With fewer victories, will US support war?

To sustain backing, Bush team seeks to avoid projecting war as hunt for one man.

At the onset of the US-led military campaign in Afghanistan on Oct. 7, the warnings were rife. The airstrikes would unleash a flood of refugees, civilian casualties would incite opposition among Afghans and across the Muslim world, and the United States would slide into a drawn-out conflict against zealous, hardened holy warriors.

Yet after only two months, an efficient, almost surgical use of US troops and airpower destroyed the Taliban regime and left the terrorists it sheltered either dead, isolated, or on the run.

The US successes in Afghanistan so far have muted Washington's critics at home and overseas, while bolstering American public support for a broader war on terror.

Today, Washington's challenge is to maintain the public's focus on a sustained war on terrorism wordwide - with or without the quick taking of Osama bin Laden. To do this, the Bush administration has been refining its message to avoid projecting the war as the hunt for one man.

"This is not a war against Osama bin Laden; it's a war against terrorism," says Jeffrey Whitman, a former US Army officer and associate philosophy professor at Susquehanna University in Selinsgrove, Pa. "President Bush doesn't want to personalize this war the way his father did for [Iraqi leader] Saddam Hussein - or that will backfire."

Overall, the conduct of the US-led campaign in Afghanistan has helped create a reservoir of American popular support for future military action. Three out of four Americans today support US military strikes against suspected terrorist bases in other countries, such as Somalia, Sudan, and Yemen, according to a Dec. 18 ABC news poll. Almost as many people favor the deployment of US forces to Iraq to overthrow Saddam Hussein.

Moreover, Americans appear to be mentally prepared for a long, difficult war against terrorism. Overwhelmingly, they say the hardest part of the war is yet to come, and believe the war is likely to last for years rather than months, polls show.

"Americans have a great deal of faith in the military," says Tom Nichols, a professor of strategy at the US Naval War College in Newport, R.I. "By and large, they believe that if the military is ordered to do something, it's doable and the mission will succeed. Afghanistan has reinforced that viewpoint."

Overseas, meanwhile, the US action in Afghanistan has so far not generated the widespread popular opposition from the "Arab street" that pundits originally predicted.

"You don't see Islamic radicals rallying enthusiastically for Osama bin Laden. They are seeing him as a loser," says George Quester, an expert on military policy and terrorism at the University of Maryland in College Park.

At the same time, the routing of Al Qaeda and defeat of the radical Taliban regime in Afghanistan have sent a powerful message of American resolve to other states, spurring governments such as Yemen's to launch their own preemptive crackdowns on suspected terrorist groups within their own borders.

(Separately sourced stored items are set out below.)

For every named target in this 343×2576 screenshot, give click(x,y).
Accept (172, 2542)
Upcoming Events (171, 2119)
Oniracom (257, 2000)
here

"If the question was, 'can we punish someone in a way that is meaningful?', the answer, not just here but around the world, is 'yes - we can not only punish the terrorists but push you out of office,' " says Mr. Quester.

Much of the credit for the smooth first phase of the war on terror goes to US commanders, military strategists say. They conceived of a calibrated campaign to destroy the Taliban regime and Al Qaeda terrorist network in Afghanistan, while at the same time avoiding civilian casualties and applying only as much US force as needed to get the job done. US forces have also correctly stayed focused on fighting terrorists and their backers, while leaving the post-war work of peacekeeping to others, they say.

Striking the balance between attaining key military objectives and using appropriate force has not been easy, however. For example, US care to identify targets and use precision weapons has helped minimize civilian deaths, but may also have allowed some Al Qaeda and Taliban members - including Taliban chief Mullah Mohammad Omar - to escape so far.

US Defense officials stress, however, that although Mr. Omar and Mr. bin Laden remain at large, their ability to attract followers and plan operations has been sharply curtailed by their defeat in Afghanistan.

"He [bin Laden] is not the problem, the entire problem," said Defense Secretary Donald Rumsfeld in downplaying the importance of the bin Laden hunt last week. "The Al Qaeda is the entire problem. And the other terrorist networks are the problem."

Highlighting the need to focus on the networks, Rumsfeld said that US forces in Afghanistan "undoubtedly have prevented other terrorist activities" by gathering vital intelligence that has led to arrests of suspected terrorists in other nations.